§ **WHAT THE EXERCISE ASKS**: Copy out the data below word for word, from its first line up to and including the line that contains "coord(120,11)".

--

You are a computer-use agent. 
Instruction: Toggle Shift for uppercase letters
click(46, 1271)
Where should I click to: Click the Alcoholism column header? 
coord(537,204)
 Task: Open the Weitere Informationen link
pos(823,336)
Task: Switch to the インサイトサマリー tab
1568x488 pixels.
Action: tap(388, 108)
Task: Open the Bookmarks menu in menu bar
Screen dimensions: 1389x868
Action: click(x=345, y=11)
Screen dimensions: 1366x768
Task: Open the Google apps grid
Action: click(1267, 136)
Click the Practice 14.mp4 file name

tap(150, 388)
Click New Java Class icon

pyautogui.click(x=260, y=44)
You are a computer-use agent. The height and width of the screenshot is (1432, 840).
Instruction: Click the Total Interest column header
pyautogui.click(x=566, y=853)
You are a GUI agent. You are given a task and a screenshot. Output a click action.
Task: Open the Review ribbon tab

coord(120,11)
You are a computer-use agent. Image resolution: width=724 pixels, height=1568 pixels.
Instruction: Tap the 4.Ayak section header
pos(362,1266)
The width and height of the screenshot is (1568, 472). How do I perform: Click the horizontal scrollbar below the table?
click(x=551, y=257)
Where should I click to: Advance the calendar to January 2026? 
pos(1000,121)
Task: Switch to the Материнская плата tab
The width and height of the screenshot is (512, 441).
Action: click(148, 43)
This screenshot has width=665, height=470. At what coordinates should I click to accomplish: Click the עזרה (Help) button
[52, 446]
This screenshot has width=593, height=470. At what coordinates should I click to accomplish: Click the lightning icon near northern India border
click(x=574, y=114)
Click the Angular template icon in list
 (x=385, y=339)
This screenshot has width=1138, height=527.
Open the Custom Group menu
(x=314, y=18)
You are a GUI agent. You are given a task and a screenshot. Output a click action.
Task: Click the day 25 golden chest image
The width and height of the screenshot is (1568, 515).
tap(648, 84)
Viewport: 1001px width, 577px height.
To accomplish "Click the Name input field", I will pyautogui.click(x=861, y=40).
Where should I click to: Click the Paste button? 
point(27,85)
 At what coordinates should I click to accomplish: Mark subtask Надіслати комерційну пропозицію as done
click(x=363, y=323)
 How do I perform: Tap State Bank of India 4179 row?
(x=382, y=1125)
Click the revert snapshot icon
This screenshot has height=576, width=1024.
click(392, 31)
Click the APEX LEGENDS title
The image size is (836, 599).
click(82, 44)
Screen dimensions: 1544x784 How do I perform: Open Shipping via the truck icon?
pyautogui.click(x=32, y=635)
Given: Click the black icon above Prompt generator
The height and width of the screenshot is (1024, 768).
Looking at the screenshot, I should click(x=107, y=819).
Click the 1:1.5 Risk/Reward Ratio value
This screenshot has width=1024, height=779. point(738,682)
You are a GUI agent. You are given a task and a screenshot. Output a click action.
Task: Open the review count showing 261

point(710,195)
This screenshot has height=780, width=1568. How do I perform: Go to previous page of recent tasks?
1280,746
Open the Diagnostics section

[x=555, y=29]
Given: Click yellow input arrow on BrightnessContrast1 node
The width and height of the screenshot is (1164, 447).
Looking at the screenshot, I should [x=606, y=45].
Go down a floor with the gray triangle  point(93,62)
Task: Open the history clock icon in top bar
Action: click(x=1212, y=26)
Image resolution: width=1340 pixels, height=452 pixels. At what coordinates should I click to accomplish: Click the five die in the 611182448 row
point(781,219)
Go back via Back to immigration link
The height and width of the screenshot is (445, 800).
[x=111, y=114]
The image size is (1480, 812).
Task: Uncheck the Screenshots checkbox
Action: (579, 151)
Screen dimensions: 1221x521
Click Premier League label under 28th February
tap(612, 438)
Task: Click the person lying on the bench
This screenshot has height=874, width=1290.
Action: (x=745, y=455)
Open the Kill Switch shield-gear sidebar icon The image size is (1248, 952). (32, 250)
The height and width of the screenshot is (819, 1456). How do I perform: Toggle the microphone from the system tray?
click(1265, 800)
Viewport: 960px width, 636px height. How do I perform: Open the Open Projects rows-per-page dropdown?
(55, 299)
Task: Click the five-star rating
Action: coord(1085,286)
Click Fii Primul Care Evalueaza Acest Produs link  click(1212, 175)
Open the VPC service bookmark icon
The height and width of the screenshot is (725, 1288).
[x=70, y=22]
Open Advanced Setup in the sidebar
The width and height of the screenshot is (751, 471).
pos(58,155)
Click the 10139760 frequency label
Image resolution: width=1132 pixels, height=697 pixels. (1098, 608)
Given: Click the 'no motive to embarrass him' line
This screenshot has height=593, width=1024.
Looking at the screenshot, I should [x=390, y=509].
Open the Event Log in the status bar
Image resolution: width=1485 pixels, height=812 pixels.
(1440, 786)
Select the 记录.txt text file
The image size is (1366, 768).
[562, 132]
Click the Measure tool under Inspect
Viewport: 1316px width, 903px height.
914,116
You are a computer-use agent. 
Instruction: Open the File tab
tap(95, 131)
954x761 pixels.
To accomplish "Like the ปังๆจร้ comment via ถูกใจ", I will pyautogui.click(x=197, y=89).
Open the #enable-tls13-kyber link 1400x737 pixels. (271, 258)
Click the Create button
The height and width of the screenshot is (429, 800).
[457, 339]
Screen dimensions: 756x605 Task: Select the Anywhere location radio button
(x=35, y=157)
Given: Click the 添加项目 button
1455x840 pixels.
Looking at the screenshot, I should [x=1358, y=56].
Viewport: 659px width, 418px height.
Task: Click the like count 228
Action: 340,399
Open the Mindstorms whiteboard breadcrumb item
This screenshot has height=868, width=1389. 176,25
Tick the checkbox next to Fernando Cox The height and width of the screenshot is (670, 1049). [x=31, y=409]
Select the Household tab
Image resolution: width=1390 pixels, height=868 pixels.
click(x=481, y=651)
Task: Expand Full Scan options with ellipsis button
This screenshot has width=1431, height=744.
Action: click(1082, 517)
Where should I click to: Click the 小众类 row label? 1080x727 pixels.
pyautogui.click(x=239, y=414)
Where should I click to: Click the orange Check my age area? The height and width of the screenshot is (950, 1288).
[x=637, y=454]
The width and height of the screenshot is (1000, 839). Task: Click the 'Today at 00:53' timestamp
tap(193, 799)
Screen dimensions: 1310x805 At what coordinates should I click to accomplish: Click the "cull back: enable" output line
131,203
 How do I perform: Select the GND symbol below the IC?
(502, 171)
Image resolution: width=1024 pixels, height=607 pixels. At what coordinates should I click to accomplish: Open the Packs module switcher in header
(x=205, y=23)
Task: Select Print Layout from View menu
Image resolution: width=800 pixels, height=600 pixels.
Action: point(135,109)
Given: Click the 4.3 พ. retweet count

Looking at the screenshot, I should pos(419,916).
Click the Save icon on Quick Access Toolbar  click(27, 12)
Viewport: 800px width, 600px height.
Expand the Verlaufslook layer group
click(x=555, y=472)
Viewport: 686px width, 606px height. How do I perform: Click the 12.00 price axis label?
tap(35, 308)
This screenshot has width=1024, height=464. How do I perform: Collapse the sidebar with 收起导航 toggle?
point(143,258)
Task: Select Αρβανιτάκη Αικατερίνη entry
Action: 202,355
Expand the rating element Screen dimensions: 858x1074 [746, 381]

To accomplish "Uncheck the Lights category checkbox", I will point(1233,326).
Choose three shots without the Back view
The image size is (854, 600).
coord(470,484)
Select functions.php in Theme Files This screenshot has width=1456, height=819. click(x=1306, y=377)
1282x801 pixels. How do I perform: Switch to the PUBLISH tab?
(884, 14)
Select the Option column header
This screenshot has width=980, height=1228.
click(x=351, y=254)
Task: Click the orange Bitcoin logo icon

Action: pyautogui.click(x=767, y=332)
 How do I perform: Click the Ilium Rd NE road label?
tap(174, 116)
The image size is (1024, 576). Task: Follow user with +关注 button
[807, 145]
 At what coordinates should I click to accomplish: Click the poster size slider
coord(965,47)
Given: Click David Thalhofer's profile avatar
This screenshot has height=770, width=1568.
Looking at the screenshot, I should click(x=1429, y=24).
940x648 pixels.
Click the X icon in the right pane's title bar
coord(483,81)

--

§ **WORKED SOLUTION**:
You are a computer-use agent. 
Instruction: Toggle Shift for uppercase letters
click(46, 1271)
Where should I click to: Click the Alcoholism column header? 
coord(537,204)
 Task: Open the Weitere Informationen link
pos(823,336)
Task: Switch to the インサイトサマリー tab
1568x488 pixels.
Action: tap(388, 108)
Task: Open the Bookmarks menu in menu bar
Screen dimensions: 1389x868
Action: click(x=345, y=11)
Screen dimensions: 1366x768
Task: Open the Google apps grid
Action: click(1267, 136)
Click the Practice 14.mp4 file name

tap(150, 388)
Click New Java Class icon

pyautogui.click(x=260, y=44)
You are a computer-use agent. The height and width of the screenshot is (1432, 840).
Instruction: Click the Total Interest column header
pyautogui.click(x=566, y=853)
You are a GUI agent. You are given a task and a screenshot. Output a click action.
Task: Open the Review ribbon tab

coord(120,11)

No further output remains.